Insurance: How To Get Coverage
Don’t have insurance? The cost of caring for diabetes without insurance can be staggering. Here are some options for getting coverage:
An individual policy. Most health insurers can decide to deny you coverage based on your medical history, age, and other factors. Diabetes is considered a preexisting condition and reason for coverage to be denied. However, in a few states, such a denial is illegal, and insurance must be sold on a “guaranteed issue” basis to anyone who wants it. In some other states, one company is designated the “insurer of last resort” and must sell insurance to anyone, or there is a high-risk pool that sells coverage to people deemed uninsurable. Check with your state insurance commissioner’s office.

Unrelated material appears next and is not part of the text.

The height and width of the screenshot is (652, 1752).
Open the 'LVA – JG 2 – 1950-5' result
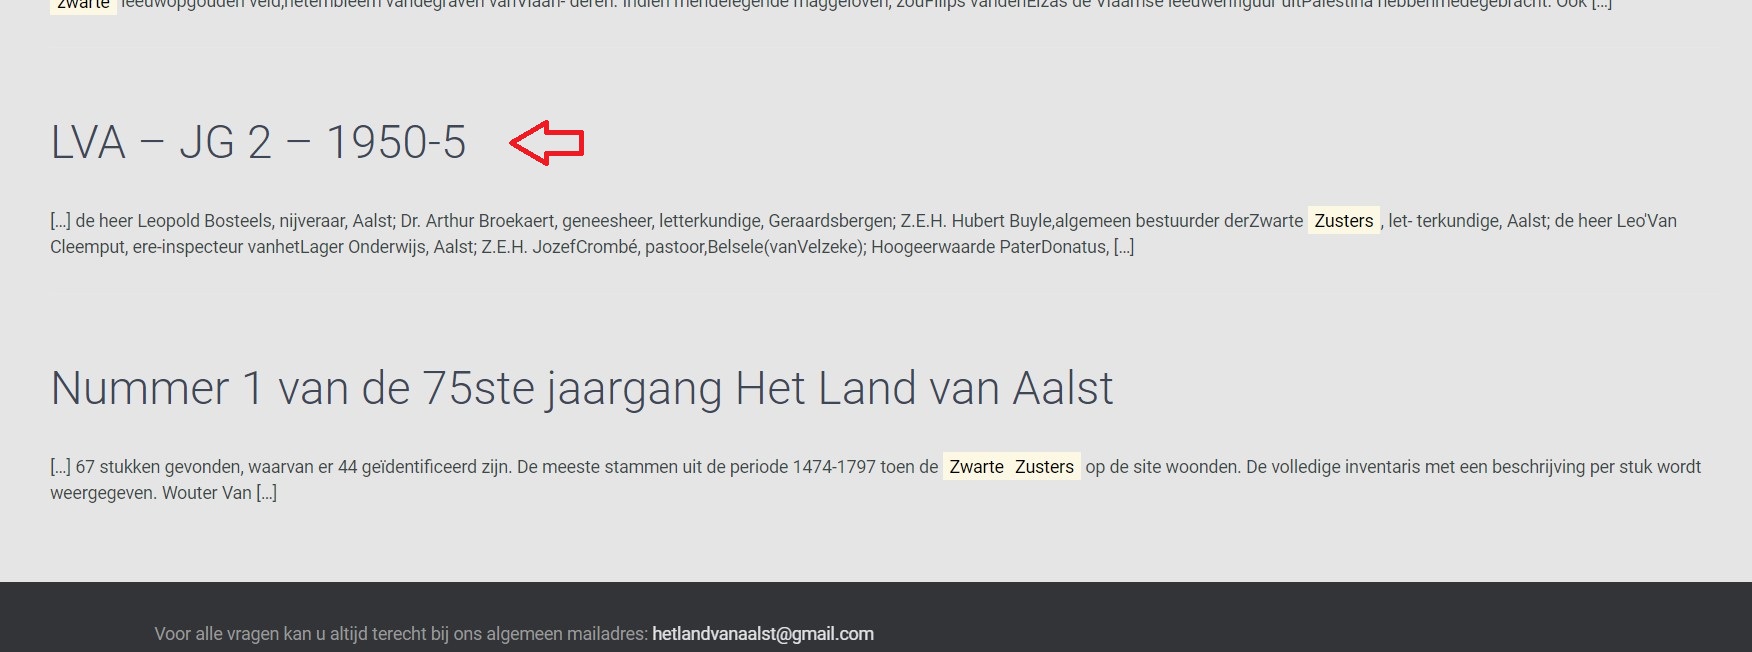tap(258, 143)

A group plan. If you can get group coverage through your employer, you’ll want to take it. It’s illegal for group plans to exclude you (though they may impose a waiting period if you have a preexisting condition, such as diabetes). Some membership organizations, including unions, professional groups, and alumni associations, offer group plans.
COBRA. While COBRA coverage (see glossary) is expensive, it may be your best option if you can’t find private health insurance. Under COBRA, you can’t be denied coverage for a preexisting condition.
Medicaid and assistance programs. If your income is low enough, you may be eligible for Medicaid or other state assistance programs. Children may be eligible for coverage under the State Children’s Health Insurance Program (SCHIP). Veterans assistance and other programs may be available to you; you can request an information packet from the American Diabetes Association National Call Center by calling 1-800-DIABETES (1-800-342-2383).
Once you're part of a plan, learn what is covered. It will help you save money and get the care you deserve.